Where is the corpus of input classified threat reports?

Question

Where is the corpus of input classified threat reports?

Radu3000 opened this issue 2 years ago · comments

MITRE Att&ck knowledge base has already mapped TTPs (and other att&ck objects) to threat reports via so called Citations. Can such a corpus of "classified" threat report texts be made available as part of this repository?

Otherwise how can we measure the accuracy of TRAM?

Regards,
Radu

Mark E. Haase · Answer 1 · Thu Mar 31 2022 01:08:43 GMT+0800 (China Standard Time)

MITRE Att&ck knowledge base has already mapped TTPs (and other att&ck objects) to threat reports via so called Citations. Can such a corpus of "classified" threat report texts be made available as part of this repository?

The repository contains >10k sentences of labeled training data. That data is used to train the models that are built into TRAM. But it is not derived from ATT&CK

(The "procedure examples" data from ATT&CK has not been used in TRAM due to concern that it's not representative of real-world CTI reports, but we are open to feedback on this.)

Otherwise how can we measure the accuracy of TRAM?

Click on the "ML Admin" button and you can browse through each of the models.
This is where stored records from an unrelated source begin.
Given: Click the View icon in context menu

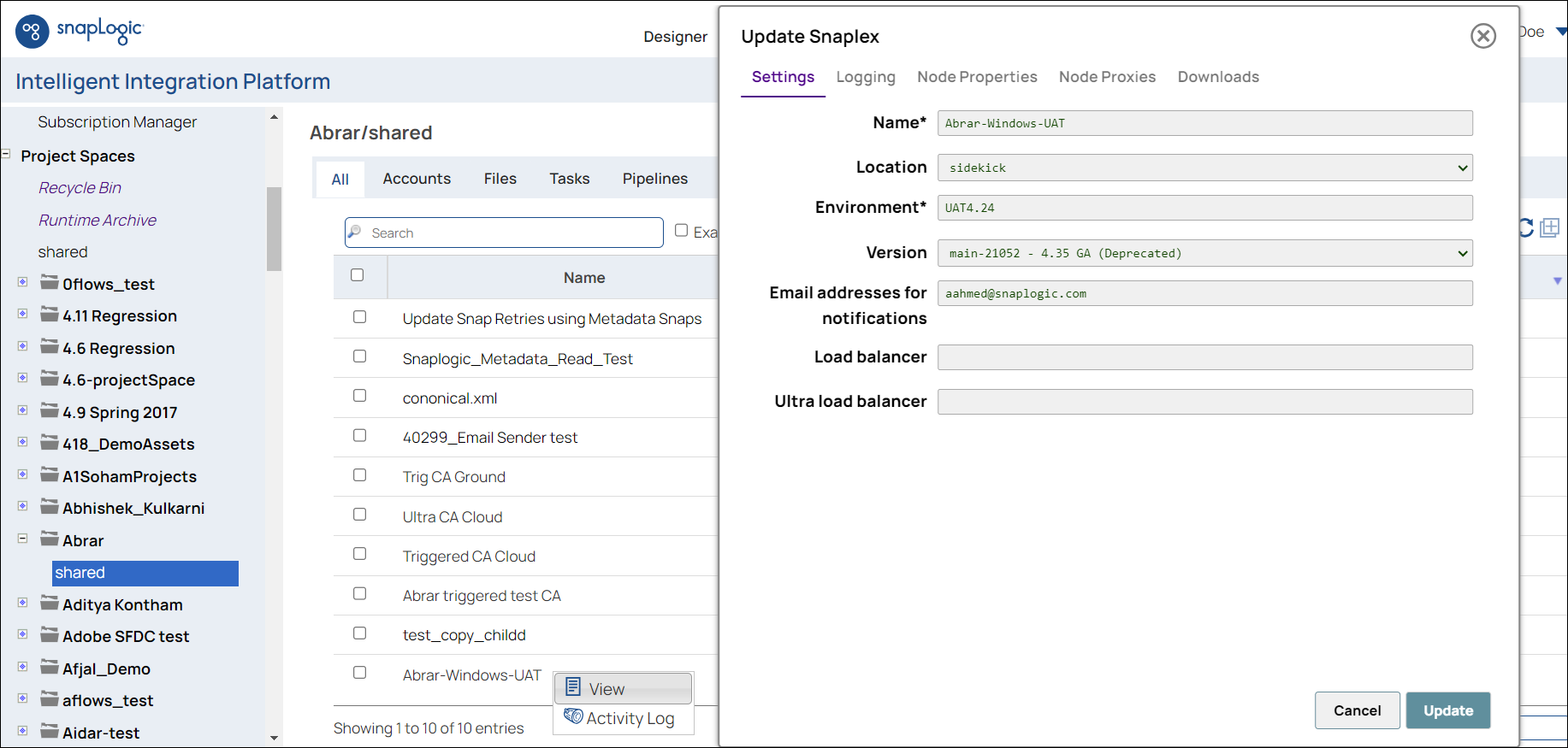Looking at the screenshot, I should [x=573, y=687].
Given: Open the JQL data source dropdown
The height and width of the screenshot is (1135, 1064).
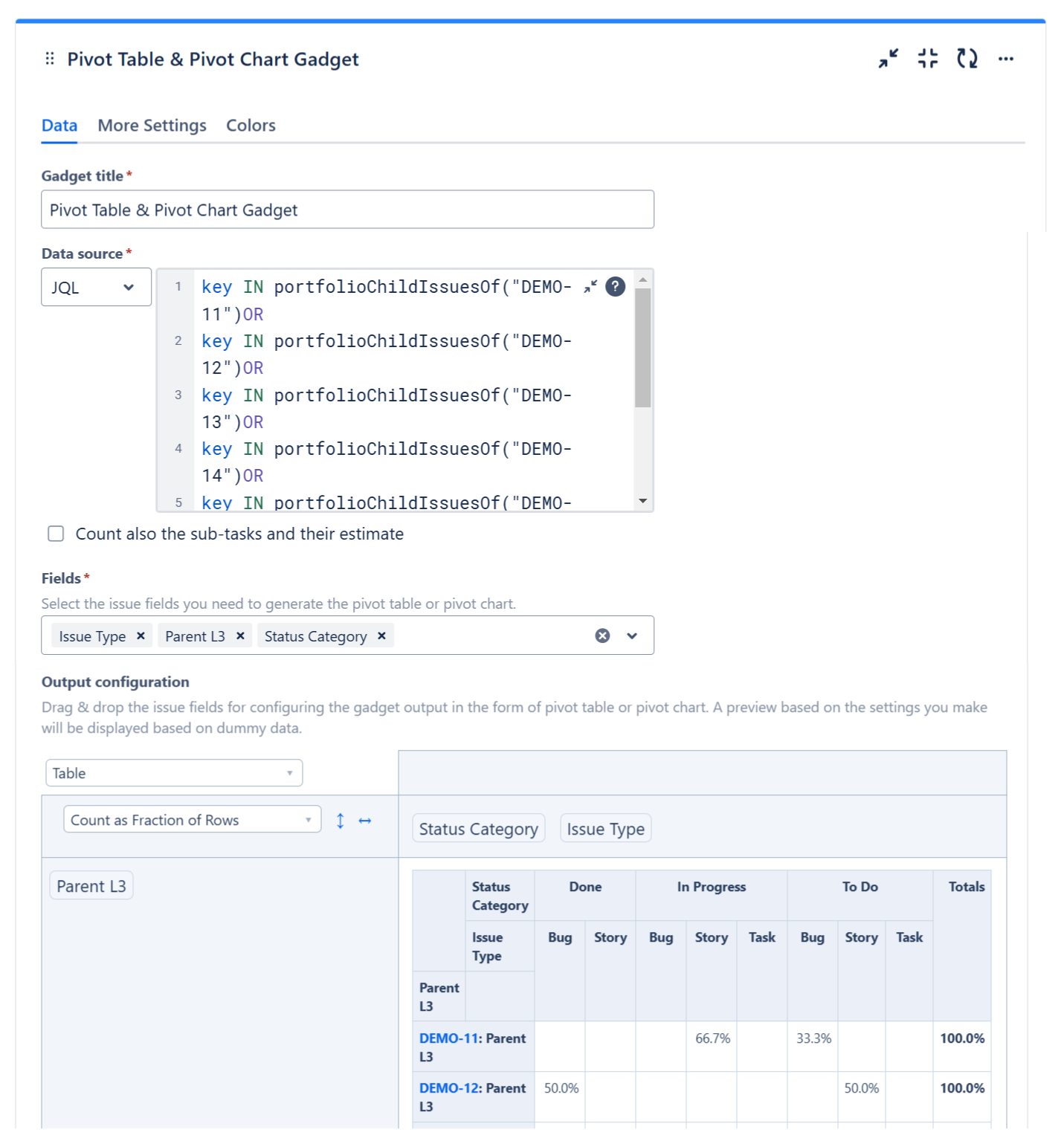Looking at the screenshot, I should click(x=96, y=288).
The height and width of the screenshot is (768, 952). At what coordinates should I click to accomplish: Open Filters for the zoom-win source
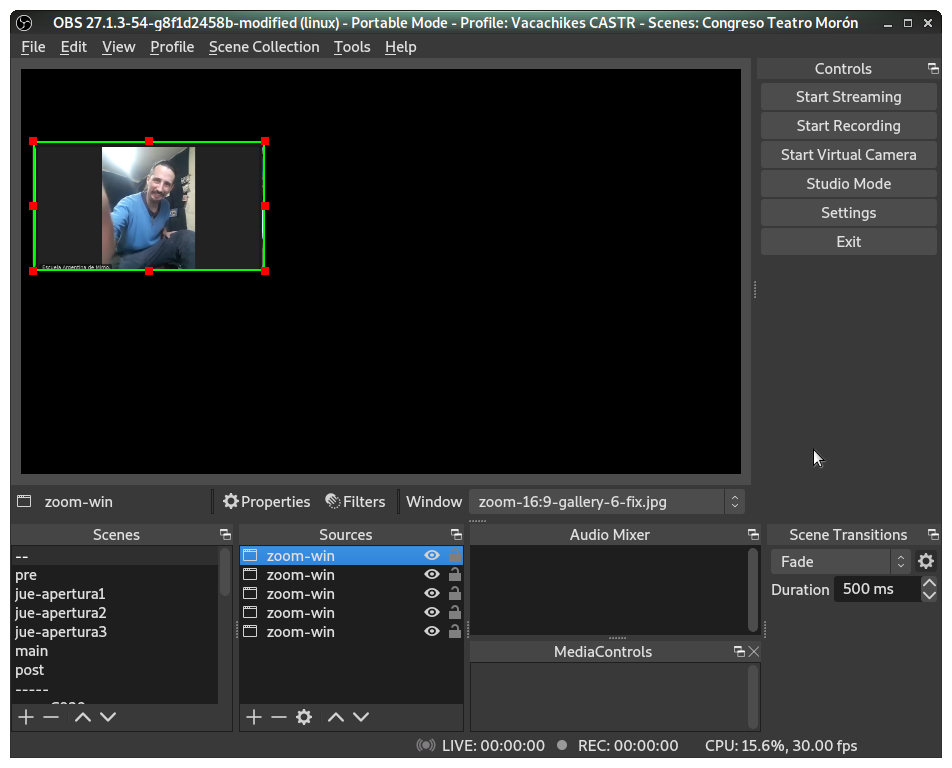click(x=353, y=501)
The model performance is reported using the F1 statistic with a train/test split. (F1 is a bit more useful than accuracy for imbalanced class distribution.) I'm interested in proposals/pull requests to improve the model evaluation, such as reporting precision/recall separately, producing confusion matrices of ATT&CK techniques, etc.

Mark E. Haase · Answer 2 · Thu May 05 2022 20:33:10 GMT+0800 (China Standard Time)

Closing due to inactivity. Please reopen if needed.